Your instructions: Starting at the top of the entries below, print each line exactly until the line with "Switch to the 员工管理 tab" has been printed too.

Available records:
====

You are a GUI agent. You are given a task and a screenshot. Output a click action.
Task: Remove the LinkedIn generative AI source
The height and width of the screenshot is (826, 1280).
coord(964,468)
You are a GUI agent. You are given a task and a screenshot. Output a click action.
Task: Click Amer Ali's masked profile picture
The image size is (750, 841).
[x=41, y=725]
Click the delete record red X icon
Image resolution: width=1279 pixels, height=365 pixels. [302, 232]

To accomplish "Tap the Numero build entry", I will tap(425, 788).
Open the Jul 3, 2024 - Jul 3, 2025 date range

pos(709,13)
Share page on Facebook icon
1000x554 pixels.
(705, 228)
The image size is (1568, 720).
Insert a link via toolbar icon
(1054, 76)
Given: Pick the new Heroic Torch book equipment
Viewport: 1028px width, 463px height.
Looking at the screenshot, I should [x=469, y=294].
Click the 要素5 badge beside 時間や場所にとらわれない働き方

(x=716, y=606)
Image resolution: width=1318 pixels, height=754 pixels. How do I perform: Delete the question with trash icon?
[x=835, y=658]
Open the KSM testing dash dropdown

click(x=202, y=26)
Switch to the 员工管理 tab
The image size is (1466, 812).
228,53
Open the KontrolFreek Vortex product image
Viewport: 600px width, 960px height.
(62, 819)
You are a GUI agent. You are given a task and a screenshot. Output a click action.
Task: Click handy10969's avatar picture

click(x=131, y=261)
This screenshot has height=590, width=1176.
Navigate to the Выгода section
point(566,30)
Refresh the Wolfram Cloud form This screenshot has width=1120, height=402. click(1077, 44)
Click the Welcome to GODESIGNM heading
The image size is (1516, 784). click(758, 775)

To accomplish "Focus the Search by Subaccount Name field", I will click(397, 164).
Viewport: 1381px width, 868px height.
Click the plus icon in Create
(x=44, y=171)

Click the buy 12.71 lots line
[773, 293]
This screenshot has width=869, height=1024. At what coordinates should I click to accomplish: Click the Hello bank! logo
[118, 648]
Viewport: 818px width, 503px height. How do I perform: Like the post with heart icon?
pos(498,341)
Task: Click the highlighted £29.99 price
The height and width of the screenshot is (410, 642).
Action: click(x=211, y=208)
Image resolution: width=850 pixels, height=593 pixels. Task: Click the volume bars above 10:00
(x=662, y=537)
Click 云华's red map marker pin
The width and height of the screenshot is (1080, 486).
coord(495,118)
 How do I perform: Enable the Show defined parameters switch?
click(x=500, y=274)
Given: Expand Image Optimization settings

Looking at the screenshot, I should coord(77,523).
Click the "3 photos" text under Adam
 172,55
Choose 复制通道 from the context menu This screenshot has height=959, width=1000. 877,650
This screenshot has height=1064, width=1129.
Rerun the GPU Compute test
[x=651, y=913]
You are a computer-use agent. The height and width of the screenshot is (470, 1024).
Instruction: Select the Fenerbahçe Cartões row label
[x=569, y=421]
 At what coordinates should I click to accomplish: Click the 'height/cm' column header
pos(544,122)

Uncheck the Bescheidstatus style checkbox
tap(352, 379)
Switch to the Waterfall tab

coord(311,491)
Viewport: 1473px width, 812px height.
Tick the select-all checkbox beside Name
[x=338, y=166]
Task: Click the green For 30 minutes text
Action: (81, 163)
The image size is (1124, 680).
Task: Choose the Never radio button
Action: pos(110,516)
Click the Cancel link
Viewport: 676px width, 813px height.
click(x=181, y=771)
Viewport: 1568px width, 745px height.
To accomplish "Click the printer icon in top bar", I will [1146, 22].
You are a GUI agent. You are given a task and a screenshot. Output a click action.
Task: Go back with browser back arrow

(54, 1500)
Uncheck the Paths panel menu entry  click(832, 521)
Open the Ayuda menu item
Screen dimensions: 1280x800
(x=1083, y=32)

====

Written response:
You are a GUI agent. You are given a task and a screenshot. Output a click action.
Task: Remove the LinkedIn generative AI source
The height and width of the screenshot is (826, 1280).
coord(964,468)
You are a GUI agent. You are given a task and a screenshot. Output a click action.
Task: Click Amer Ali's masked profile picture
The image size is (750, 841).
[x=41, y=725]
Click the delete record red X icon
Image resolution: width=1279 pixels, height=365 pixels. [302, 232]

To accomplish "Tap the Numero build entry", I will tap(425, 788).
Open the Jul 3, 2024 - Jul 3, 2025 date range

pos(709,13)
Share page on Facebook icon
1000x554 pixels.
(705, 228)
The image size is (1568, 720).
Insert a link via toolbar icon
(1054, 76)
Given: Pick the new Heroic Torch book equipment
Viewport: 1028px width, 463px height.
Looking at the screenshot, I should [x=469, y=294].
Click the 要素5 badge beside 時間や場所にとらわれない働き方

(x=716, y=606)
Image resolution: width=1318 pixels, height=754 pixels. How do I perform: Delete the question with trash icon?
[x=835, y=658]
Open the KSM testing dash dropdown

click(x=202, y=26)
Switch to the 员工管理 tab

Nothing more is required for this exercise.